### Set problem 1
Can you extract from the WTO/99 review, word for word, the part that opens with the words containing "Swap out these" and closes with "New York City."?
### Set problem 2
Could you extend the WTO/99 review, picking up right after its final sentence?

### Supplied passage
--------------------
Swap out these three letters for another three, ICE, and the image could easily be mistaken for a snapshot from Los Angeles, Portland, Minneapolis, Chicago, or Washington, D.C. in 2025. Swap for another three letters, GZA or BDS, and take out the strikethrough, and the image could be recognized for many of the same cities and more in 2024, especially New York City.

But the image in question is Seattle, and the year was 1999. The causes of action were fair trade, labor rights, environmental protection, and democratic processes, and the target of protest was the World Trade Organization. Taking place over four days beginning November 30, 1999, the WTO ministerial conference drew nearly fifty thousand protesters across a broad coalition—environmentalists, labor organizers, anarchists, clergy, students, artists, anti-sweatshop advocates, and conservative politicians—from all over the nation to voice their objection against the nature and existence of the organization.

Few recollections of this event exist today outside of history blogs or the deep crease of memories of an older generation of progressive activists. Even for the progressive-minded young people attuned to American political history, including those who grew up in 2000s Seattle, the Battle of Seattle was barely known. Ian Bell’s documentary WTO/99 thus becomes a revelation. Built from roughly a thousand hours of archival footage—over four-hundred of which were never-before-seen—the documentary reconstructs the pivotal events and atmosphere of those four days with great journalistic rigor and narrative detail that covers the events almost minute-by-minute from police archives, public media footage, and recordings from hundreds of individual protesters. Besides a fantastic, comprehensive, and important audio-visual historical document that charts the intellectual and emotional contours of the largest anti-globalization protests the US has ever seen, the film is an extraordinary cinematic and archival achievement with few ready titles for direct comparison.
--------------------
### Entries
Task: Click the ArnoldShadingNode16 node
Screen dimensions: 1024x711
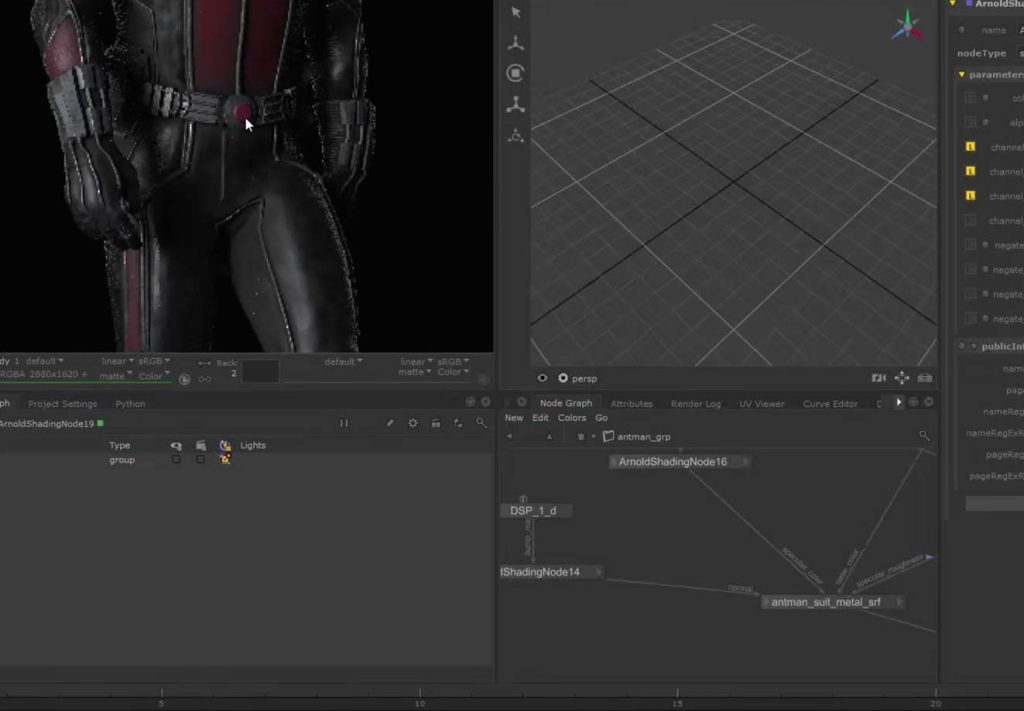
--------------------
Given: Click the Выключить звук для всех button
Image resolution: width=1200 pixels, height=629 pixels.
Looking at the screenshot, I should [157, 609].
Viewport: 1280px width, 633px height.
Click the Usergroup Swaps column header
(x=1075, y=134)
--------------------
### Exercise response 1
Swap out these three letters for another three, ICE, and the image could easily be mistaken for a snapshot from Los Angeles, Portland, Minneapolis, Chicago, or Washington, D.C. in 2025. Swap for another three letters, GZA or BDS, and take out the strikethrough, and the image could be recognized for many of the same cities and more in 2024, especially New York City.

### Exercise response 2
Since the film’s theatrical premiere at DCTV in New York last December, much has been said and written about the film by mainstream and smaller alternative media. After failing to secure the commitment of a distributor or streaming network, the team decided to continue their DIY theatrical run. A formidable and surprisingly successful operation—largely run by Alex Megaro, the film’s co-producer and co-editor—the film has screened at over three dozen locations nationwide, not counting festival screenings, with a dozen more secured up to early May. According to Megaro, the screenings have enacted a “four-pronged” plan consisting of direct booking with regular theaters, university screenings, activist groups, as well as a double-screening program—along with Hello Dankness (2022)—pitched to more idiosyncratic, usually smaller theaters. For a free benefit screening supporting the Minneapolis-based mutual aid group Neighbors Helping Neighbors in late February at Riverview Theater, the film helped raise over $10,000 by the time of the screening.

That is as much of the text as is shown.